As the Material Conditions of the Proletariat improves, and people have time to spend with each other, as people become more secure in their needs and family bonds recover (although transformed as they are today – the return to the “ideal” family unit is impossible, and that “ideal” may not be ideal for everyone anyway), humanity reconnects with itself. When the pursuit of happiness – individual and collective – becomes the main occupation of the Proletarian, rather than simply working to scrape together the means of subsistence, perhaps there will be fewer customers. But in the current conditions, while there are people who will

We do believe that all members of the Proletariat, including Sex Workers, deserve legal and social protections. This is a topic that deserves much more discussion, and we intend to do that, in-depth, in the future. For now, let it suffice to say that we find issue with the language used in the original English translation, regardless of the linguistic and sociological shortcomings of the time, and our personal stance is more inclusive than that original language might imply.

Another section in Part II that was a little problematic for us, though in a completely different sense than the issue of the lumpenproletariat, was the list of general and unavoidable measures that the Proletariat would take. These measures in and of themselves are not problematic, but perhaps some are not as relevant today, and perhaps others need a little more nuance. For example:

Confiscation of the property of all emigrants and rebels.

In this measure, Marx is not referring to immigrants of the Proletariat, or refugees of war, nor is he referring to any personal property that one may carry with them. What he is referring to is the Capitalist Property owned by members of the Bourgeoisie that may be fleeing a Proletarian revolution in their home lands. Rebels meant Counter-revolutionaries, the conservative and reactionary movements within a nation that fights the Proletariat. But the original wording sounds very xenophobic and conservative without such an explanation.

In another example:

…abolition of all the distinction between town and country by a more equable distribution of the populace over the country.

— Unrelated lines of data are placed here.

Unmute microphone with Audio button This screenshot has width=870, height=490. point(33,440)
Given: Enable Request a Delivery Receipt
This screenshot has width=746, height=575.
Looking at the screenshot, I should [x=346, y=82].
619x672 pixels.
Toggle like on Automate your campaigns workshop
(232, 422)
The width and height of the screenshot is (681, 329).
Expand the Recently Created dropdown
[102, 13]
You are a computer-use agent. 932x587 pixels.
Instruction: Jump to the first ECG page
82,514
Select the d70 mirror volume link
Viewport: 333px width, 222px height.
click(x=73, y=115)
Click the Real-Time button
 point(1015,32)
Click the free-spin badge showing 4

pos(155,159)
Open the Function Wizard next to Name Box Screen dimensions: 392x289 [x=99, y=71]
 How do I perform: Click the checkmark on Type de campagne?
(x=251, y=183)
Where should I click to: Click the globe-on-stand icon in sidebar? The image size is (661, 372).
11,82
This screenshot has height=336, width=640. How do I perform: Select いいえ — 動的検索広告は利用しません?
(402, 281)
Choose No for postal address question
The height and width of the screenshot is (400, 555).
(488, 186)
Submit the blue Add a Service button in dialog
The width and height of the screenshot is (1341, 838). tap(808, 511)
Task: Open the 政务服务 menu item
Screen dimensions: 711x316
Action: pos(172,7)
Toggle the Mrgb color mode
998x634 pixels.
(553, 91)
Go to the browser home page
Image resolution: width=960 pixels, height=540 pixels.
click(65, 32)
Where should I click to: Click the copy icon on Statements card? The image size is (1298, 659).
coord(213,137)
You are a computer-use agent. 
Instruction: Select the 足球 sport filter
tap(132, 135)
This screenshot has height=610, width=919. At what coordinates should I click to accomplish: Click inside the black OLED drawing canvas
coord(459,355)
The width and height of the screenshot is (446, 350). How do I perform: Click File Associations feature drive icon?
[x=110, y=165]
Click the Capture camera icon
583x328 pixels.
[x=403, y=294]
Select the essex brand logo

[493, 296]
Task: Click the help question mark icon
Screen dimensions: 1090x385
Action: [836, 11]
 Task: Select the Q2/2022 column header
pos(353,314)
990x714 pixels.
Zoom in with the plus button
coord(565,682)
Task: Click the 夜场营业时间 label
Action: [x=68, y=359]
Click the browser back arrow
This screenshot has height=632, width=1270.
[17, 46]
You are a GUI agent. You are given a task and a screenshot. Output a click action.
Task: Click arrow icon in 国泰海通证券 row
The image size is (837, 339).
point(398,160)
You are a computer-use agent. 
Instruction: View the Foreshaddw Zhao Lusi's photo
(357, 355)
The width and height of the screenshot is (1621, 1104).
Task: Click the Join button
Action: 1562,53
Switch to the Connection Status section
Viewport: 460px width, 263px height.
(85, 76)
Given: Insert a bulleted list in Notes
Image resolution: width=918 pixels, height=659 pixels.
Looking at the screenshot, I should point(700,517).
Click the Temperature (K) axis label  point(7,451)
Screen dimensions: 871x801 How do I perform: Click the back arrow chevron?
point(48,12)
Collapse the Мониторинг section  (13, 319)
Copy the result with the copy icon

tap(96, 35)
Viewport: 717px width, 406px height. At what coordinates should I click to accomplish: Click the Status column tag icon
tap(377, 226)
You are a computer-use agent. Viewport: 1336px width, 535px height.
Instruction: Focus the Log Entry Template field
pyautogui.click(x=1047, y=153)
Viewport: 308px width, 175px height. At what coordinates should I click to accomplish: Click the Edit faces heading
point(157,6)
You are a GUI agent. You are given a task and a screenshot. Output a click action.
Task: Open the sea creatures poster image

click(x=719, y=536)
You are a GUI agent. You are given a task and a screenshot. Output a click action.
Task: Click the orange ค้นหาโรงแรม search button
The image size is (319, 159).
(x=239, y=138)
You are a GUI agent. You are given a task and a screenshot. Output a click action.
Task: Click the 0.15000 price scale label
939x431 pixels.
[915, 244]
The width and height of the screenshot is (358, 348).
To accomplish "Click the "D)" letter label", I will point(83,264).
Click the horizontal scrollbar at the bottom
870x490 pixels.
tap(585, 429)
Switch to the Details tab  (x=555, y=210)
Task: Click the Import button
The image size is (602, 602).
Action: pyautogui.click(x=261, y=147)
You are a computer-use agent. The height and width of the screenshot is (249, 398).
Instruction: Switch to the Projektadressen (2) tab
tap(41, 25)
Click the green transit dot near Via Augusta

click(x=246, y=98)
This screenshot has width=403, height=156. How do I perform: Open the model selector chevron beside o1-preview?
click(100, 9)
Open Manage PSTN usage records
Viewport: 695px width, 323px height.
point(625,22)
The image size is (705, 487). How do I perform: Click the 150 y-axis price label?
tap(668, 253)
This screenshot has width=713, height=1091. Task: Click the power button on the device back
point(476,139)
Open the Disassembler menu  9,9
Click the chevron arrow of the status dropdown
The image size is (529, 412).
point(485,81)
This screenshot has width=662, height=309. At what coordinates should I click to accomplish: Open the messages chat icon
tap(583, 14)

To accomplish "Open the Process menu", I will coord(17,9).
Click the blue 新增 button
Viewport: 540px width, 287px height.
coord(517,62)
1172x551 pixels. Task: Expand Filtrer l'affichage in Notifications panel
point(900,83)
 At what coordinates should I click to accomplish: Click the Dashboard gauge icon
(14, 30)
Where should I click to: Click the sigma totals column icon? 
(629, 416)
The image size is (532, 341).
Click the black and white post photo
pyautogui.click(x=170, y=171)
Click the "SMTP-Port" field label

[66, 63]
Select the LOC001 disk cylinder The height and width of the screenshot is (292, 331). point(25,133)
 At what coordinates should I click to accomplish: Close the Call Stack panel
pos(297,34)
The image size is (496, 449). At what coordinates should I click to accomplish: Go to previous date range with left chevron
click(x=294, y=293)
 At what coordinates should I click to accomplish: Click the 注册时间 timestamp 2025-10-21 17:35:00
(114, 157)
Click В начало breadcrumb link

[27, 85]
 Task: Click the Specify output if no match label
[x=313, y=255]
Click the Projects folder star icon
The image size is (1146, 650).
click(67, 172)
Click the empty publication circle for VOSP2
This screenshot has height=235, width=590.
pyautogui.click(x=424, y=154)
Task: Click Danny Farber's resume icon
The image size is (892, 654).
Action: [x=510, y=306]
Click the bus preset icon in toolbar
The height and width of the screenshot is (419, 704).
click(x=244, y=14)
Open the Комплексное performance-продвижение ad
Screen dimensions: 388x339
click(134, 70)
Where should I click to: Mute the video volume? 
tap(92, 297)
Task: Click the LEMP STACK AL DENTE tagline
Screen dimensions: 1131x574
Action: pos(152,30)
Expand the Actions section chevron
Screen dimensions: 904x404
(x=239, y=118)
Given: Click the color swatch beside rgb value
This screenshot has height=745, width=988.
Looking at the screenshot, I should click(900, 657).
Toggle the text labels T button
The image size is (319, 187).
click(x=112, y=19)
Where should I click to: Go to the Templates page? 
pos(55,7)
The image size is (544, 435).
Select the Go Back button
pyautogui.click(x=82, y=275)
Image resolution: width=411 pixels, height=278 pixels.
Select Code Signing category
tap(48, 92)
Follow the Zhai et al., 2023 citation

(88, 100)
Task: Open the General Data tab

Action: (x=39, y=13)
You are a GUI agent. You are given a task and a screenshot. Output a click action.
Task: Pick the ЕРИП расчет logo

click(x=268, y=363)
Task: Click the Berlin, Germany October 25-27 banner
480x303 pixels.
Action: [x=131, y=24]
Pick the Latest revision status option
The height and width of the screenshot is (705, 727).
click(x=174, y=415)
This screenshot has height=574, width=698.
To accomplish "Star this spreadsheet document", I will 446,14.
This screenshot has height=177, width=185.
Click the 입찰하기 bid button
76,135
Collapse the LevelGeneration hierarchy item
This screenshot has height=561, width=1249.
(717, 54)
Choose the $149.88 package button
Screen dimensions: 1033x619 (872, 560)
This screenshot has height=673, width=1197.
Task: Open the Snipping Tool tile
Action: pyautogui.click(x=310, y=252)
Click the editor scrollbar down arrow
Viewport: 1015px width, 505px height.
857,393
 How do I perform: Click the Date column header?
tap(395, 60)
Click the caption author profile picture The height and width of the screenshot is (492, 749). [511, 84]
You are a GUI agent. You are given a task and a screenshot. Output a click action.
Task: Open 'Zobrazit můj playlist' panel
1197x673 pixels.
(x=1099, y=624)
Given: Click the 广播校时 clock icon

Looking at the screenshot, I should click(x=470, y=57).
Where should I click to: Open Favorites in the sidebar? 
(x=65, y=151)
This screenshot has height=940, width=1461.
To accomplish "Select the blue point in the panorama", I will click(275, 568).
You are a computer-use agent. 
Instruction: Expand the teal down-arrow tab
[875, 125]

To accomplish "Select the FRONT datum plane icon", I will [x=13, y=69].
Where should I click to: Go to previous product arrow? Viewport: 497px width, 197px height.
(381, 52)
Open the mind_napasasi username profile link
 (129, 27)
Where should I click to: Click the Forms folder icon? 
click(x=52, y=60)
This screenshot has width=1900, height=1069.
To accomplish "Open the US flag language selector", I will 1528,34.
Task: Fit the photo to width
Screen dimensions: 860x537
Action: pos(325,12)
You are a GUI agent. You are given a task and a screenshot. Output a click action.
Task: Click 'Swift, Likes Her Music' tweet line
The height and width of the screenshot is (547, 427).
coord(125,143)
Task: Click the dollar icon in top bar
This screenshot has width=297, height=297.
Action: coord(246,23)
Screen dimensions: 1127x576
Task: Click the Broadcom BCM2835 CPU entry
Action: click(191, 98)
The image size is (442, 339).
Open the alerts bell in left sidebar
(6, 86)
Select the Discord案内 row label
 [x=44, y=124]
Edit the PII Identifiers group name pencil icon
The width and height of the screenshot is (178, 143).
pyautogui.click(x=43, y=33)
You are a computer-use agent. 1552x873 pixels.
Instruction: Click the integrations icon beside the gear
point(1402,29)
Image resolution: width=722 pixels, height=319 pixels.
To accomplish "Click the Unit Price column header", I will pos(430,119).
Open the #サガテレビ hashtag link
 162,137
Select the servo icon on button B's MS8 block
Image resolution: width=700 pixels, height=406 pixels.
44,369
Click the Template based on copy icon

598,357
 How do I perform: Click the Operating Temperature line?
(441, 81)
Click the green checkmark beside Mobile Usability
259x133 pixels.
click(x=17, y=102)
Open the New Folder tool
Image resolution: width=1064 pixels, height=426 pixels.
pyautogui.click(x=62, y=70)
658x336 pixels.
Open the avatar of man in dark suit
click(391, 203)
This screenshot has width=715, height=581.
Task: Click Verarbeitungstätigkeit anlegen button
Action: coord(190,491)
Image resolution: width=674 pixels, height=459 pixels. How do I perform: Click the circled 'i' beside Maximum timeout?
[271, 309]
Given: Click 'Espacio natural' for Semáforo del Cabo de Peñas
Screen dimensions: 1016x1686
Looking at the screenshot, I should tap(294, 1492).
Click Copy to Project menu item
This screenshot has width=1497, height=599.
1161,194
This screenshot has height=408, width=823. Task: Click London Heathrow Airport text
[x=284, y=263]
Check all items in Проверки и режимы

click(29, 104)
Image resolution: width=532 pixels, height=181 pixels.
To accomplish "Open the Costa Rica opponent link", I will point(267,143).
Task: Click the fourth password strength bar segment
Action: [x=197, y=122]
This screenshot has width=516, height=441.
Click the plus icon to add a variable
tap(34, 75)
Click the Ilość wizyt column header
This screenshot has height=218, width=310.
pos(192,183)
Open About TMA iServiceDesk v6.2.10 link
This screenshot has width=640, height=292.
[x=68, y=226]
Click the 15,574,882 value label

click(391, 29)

Here, Marx is referring to the concentration of the population in urban areas, where most of the Capitalist wealth was also centralized. He is not stating that the town and country should be the same – of course not, rural and urban are diametric opposites. What he is saying here is that the will of the people would be spread evenly over the town and country, with rural inhabitants having the same voice as those who chose urban life.

It goes without saying that there are plenty of people living in the city who just want the peace and quiet of the country. There are, likewise, plenty of people living in the country who wish for the more lively and bustling environment of the city. Some prefer something in between. As wealth inequality is leveled, urban living will be less of a requirement of the Proletarian who searches for work to survive and necessarily travels from the country to the city. The population would gradually spread out.

Some believe that fulfillment of this measure meant that the Proletarian State, which has taken the status of Ruling Class until Class Division no longer exists, would forcefully move people from the city to the countryside as it saw fit. Perhaps, when agriculture was not as developed as it is today and it took far more hands on a farm to produce what just a few can produce today due to automation, this might have been necessary to feed a nation just after a revolution.

Today, however, we believe that the methods of production have advanced to the point where this is no longer a concern. We already produce more food than we can eat – we throw away around 33% of all food intended for consumption. In this measure, we believe that there should be the freedom of choice without losing any of the benefits that either choice may offer. City folk who prefer to live in urban areas should be allowed to, and country folks who prefer to move to the country should be free to do so. Likewise, any person who chooses to change their environment from urban to rural, or vice versa, should be able to do so. We believe that this is, in fact, what Marx was saying, though the wording could be seen as Authoritarian.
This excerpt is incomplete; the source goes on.